━━ Given records ━━

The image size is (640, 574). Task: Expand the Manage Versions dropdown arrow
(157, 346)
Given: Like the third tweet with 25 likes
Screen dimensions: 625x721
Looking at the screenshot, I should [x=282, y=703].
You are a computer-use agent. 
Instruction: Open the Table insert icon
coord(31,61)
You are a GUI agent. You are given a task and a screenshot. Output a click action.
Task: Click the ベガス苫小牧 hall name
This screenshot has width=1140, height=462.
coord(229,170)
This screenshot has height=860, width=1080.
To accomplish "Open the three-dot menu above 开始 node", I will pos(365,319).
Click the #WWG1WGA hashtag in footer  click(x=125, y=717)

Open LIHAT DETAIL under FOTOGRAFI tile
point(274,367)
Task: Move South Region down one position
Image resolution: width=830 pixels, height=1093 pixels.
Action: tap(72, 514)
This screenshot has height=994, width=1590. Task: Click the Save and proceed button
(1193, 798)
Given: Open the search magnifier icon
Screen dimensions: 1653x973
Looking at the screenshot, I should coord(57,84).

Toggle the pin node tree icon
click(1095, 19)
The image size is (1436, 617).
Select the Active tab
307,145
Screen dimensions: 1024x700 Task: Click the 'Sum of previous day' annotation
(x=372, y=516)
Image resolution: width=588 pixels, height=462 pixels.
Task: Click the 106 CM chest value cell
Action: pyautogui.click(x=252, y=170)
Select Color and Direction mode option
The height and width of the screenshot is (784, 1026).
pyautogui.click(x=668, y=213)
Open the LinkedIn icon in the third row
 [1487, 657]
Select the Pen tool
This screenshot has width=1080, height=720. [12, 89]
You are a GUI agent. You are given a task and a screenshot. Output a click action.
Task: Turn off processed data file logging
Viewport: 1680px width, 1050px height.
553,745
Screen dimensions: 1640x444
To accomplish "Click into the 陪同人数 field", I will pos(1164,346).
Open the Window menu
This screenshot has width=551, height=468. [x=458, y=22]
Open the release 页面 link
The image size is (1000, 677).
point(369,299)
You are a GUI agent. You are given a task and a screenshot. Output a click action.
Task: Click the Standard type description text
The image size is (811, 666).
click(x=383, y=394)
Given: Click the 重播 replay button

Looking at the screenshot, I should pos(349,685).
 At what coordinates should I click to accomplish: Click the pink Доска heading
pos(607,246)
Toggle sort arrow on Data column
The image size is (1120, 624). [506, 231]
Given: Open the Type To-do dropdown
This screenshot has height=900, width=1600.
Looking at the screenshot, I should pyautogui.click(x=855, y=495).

━━━

▶ **Work item**:
Wherever the word "will" appears in the entries above, copy that whole line.

▶ **Output**:
To accomplish "Open the three-dot menu above 开始 node", I will pos(365,319).
To accomplish "Click into the 陪同人数 field", I will pos(1164,346).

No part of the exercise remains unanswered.